家畜衛生をめぐるわが国の現状を概観すると、高病原性鳥インフルエンザの蔓延や豚熱の持続的な発生、さらには近隣諸国や地域でのアフリカ豚熱の発生など、家畜伝染病が畜産に対する最大の脅威となっています。また、家畜の飼育に伴う地球温暖化に関わる温室効果ガスの産生やアニマルウエルフェアーの遵守、生産費の高騰など畜産を取り巻く環境の厳しさが増しています。特に飼料の国内自給率(可消化養分総量ベース)は粗飼料で70%を超えているものの、肥育に重要な濃厚飼料は10%をやや超える程度で多くを輸入に頼らざるを得ず、解決困難な生産費高騰の原因となっています。さらには人獣共通感染症の原因となる病原微生物や医療上重要な多剤耐性菌が家畜から高頻度に分離され、食肉を介して人に伝播する公衆衛生的な問題も懸念されています。このように人間が生存するために無くてはならない動物性タンパク質を供給するわが国の畜産を維持・推進するには極めて厳しい状況にあるようです。最近、畜産の置かれた現状に追い打ちをかけるように、代替肉の開発が盛んに行われており、一部実用化された事例も知られています。代替肉は畜産が潜在的に抱える問題点を克服する可能性があることから、今後益々発展し畜産の地位を脅かす存在になるものと思われます。そこで今回は、新たな畜産の脅威となる代替肉に焦点をあてて、その現状を紹介し、畜産が取るべき対応について考えたいと思います。

 まず、代替肉が持てはやされる背景として、世界人口の推移と食料需要の予想との関連があります。ある統計によれば、2010年に比べ2050年の世界人口は1.3倍に増加し、食料需要も1.7倍になると予想されています1)。
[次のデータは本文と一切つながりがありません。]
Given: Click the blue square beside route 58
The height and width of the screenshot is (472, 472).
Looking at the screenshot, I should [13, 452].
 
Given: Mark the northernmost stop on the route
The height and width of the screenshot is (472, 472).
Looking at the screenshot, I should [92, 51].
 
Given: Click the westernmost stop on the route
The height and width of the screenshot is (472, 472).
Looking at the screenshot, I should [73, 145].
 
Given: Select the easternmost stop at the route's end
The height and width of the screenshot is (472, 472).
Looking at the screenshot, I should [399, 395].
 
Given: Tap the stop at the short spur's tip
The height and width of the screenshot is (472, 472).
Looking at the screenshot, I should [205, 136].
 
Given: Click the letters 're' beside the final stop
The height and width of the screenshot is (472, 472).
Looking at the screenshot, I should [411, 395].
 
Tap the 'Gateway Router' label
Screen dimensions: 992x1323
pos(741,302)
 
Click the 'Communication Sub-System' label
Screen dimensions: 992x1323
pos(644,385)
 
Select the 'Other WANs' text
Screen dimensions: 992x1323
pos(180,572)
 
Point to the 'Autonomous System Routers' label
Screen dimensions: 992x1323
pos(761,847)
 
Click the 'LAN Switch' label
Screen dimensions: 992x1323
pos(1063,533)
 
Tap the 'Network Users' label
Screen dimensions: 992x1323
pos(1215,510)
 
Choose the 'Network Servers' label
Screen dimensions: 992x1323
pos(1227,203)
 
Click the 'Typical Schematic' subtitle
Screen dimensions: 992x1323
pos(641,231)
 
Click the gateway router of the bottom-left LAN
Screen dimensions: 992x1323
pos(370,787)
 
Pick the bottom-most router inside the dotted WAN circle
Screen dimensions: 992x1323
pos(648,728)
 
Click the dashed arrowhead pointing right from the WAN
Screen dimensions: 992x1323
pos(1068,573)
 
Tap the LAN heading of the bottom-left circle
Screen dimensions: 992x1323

ところが必要な動物性タンパク質を補うために家畜を飼育すると、牛肉1㎏生産するのに11kg、豚肉1㎏生産には6㎏、鶏肉1㎏では4㎏の穀物飼料2)が必要とのことで、食料需給の観点から見ると、畜産は非効率な産業となっているのです。さらに、肉牛を生産するには20.6トン/kgもの水を必要3)とし、温室効果ガス排出量も世界全体の約15%が畜産由来であり、その約65%は牛(牛乳を含む)の飼育に関連4)するなど、畜産はまさに環境負荷の原因ともなるのです(図15)。加えて、欧米人の健康志向の向上(肥満の軽減や生活習慣病の抑制など)や、人口増加と環境問題意識の高まり、アニマルウエルフェアーの普及、新型コロナウイルス感染症の流行(と場の閉鎖など)なども世界的な代替肉の市場形成の背景となっています。これらの畜産が抱える問題点を克服する手段として代替肉の開発と実用化が加速度的に世界各国で進められているのです。

 代替肉(meat alternative)は食肉の代替として作られた食品のことで、主に植物が原料の植物肉(plant based meat)と家畜の筋肉細胞の培養肉(cultured meat)の2種類からなります。植物肉は植物性原材料(大豆、小麦、エンドウ豆、ソラマメなど)で製造され、大豆ミートが最も開発が進んでおり、ハンバーグやボロネーゼやピザなど多くの市販品も存在しています。さらに最近では植物肉に特化した飲食店もいくつか知られています。植物肉は基本的に菜食嗜好者に対する食品であるものの、菜食主義者(vegetarian)にもいろいろとあるようです。例えば、乳製品と卵は食べる乳卵菜食(ovo-lact-vegetarian)や、乳製品は食べる乳菜食(lact-vegetarian)、脱動物虐待搾取主義で乳製品、卵、蜜蜂、絹、羊毛などの動物虐待で搾取した製品を消費しないビィーガン(vegan)、柔軟な菜食主義者であるフレキシタリアン(flexitarian)と様々です。したがって、植物肉には消費者の嗜好に合わせるように、動物性タンパク質を含むものと、含まないものがあります。培養肉の改良型として、大豆などの植物由来の原材料を使用して、海藻成分で魚の風味と食感を再現した代替シーフードも開発され、代替マグロやサーモンなどが市販されています。植物肉の欠点としては、味や食感が本来の食肉を完全に再現していないことや、供給量が少なく価格が高い点が挙げられます。特に日本人の味覚は鋭く微妙な食感や味の違いを識別しますので、食肉を完全に再現することが高いハードルのようにも感じます。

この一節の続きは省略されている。